DOCUMENT SECTION ::
• • • • •
# New Ratings System



## mikejm (Jun 1, 2016)

Hi, this what Uber could do.

4.90-5.0 >80% acceptance 10% Uber 90% driver
<80% acceptance 20% Uber 80% driver

4.80-4.89 >80% acceptance 15% Uber 85% driver
<80% acceptance 25% Uber 75% driver

4.70-4.79 no acceptance adjustment applied 25% Uber 75% Driver

4.0 - 4.69 50% Uber 50% Driver

<4.0 50:50 & review.


----------



## UberPissed (Aug 13, 2014)

Let's file this in the "things Uber can, but never will do file"


----------



## Jeff1205 (May 15, 2016)

Haha...that would be nice but I am sure Uber will magically throw in some low ratings just to keep their money


----------



## Horsebm (Jul 21, 2015)

*Only in your wet dreams. *


----------



## UberPissed (Aug 13, 2014)

Oh I forgot to say - pax ratings

Dont

F'ING

*MATTER*


----------



## CLTUberDude (Feb 10, 2016)
• • • • •
SUPPLIED DATA ::

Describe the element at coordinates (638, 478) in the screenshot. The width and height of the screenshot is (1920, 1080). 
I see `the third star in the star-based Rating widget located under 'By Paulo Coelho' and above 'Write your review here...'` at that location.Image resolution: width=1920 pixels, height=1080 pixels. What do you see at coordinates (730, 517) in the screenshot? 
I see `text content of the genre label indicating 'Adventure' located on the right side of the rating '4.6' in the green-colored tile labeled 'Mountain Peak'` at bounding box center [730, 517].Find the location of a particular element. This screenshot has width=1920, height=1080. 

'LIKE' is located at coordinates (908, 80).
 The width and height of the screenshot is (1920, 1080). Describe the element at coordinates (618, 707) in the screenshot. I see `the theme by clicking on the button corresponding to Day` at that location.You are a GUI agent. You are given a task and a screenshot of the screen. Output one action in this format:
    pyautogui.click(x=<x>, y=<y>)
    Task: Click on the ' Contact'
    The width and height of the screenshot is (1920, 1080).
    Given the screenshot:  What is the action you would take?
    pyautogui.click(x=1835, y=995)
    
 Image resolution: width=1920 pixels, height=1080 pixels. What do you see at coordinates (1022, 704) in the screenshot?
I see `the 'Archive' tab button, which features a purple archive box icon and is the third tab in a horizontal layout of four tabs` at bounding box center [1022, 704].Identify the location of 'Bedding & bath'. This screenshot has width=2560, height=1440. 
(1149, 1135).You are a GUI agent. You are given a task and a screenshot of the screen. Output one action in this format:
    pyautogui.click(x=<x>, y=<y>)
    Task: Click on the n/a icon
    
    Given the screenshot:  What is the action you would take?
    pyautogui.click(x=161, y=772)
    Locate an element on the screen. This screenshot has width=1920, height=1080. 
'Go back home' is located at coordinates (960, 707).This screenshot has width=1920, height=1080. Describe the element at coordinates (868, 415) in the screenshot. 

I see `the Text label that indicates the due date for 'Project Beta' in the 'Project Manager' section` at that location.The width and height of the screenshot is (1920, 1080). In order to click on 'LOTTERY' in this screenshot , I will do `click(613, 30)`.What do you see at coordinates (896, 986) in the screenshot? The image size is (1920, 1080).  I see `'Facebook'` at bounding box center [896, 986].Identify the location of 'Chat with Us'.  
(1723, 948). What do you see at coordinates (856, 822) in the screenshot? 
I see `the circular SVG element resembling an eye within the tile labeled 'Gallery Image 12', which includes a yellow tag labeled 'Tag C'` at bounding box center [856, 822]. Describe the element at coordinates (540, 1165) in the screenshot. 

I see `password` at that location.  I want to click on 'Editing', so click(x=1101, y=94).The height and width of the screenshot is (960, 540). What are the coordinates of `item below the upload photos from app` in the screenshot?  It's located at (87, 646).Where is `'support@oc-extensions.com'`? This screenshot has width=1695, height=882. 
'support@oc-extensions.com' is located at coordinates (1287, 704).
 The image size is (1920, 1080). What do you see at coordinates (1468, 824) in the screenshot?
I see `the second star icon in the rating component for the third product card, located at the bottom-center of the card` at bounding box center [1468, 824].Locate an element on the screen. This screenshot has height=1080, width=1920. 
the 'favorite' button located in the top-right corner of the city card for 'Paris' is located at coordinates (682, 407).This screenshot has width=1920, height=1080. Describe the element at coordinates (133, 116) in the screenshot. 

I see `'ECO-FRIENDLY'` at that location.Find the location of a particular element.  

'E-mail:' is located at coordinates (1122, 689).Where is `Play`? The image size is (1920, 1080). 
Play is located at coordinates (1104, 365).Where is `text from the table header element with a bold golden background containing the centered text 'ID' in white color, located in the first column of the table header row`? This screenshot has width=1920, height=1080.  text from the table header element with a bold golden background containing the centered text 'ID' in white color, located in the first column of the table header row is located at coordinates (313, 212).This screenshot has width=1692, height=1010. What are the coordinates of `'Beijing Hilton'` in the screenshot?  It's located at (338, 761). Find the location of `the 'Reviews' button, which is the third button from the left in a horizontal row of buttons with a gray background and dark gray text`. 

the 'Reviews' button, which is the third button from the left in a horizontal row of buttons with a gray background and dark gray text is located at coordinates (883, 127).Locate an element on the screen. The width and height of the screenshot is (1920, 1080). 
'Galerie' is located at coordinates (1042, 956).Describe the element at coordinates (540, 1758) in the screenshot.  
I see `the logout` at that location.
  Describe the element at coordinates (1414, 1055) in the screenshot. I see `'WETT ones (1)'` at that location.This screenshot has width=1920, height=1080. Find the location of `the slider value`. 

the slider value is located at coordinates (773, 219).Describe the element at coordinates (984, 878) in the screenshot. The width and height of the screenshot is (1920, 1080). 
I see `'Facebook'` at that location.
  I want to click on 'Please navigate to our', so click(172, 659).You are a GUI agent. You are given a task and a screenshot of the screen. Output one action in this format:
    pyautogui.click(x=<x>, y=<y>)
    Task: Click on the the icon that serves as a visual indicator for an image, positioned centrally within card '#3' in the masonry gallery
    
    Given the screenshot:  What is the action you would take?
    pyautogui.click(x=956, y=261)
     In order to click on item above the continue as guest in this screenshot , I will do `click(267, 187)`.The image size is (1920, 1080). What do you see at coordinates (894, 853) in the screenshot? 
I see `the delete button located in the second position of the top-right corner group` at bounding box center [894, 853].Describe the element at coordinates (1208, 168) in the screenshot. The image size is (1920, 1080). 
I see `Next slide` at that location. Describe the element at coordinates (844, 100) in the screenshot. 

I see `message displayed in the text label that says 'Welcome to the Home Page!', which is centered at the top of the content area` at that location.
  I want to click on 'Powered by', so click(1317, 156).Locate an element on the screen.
• • • • •
REQUIRED ACTIONS ::
• A. Answer each from the thread on the proposed ratings system.
(i) What split between Uber and the driver does the proposal give for a rating of 4.80-4.89 with acceptance above 80%?
(ii) What does the proposal assign to ratings below 4.0?
(iii) What does Jeff1205 expect Uber to do in order to keep their money?
• B. Transcribe the stretch of the thread on the proposed ratings system from "Hi, this what" through "50:50 & review.".
Base each answer on the thread alone.

SOLUTIONS TO THE EXERCISE ::
• A.
(i) 15% to Uber and 85% to the driver.
(ii) A 50:50 split and a review.
(iii) Magically throw in some low ratings.

• B.
Hi, this what Uber could do.

4.90-5.0 >80% acceptance 10% Uber 90% driver
<80% acceptance 20% Uber 80% driver

4.80-4.89 >80% acceptance 15% Uber 85% driver
<80% acceptance 25% Uber 75% driver

4.70-4.79 no acceptance adjustment applied 25% Uber 75% Driver

4.0 - 4.69 50% Uber 50% Driver

<4.0 50:50 & review.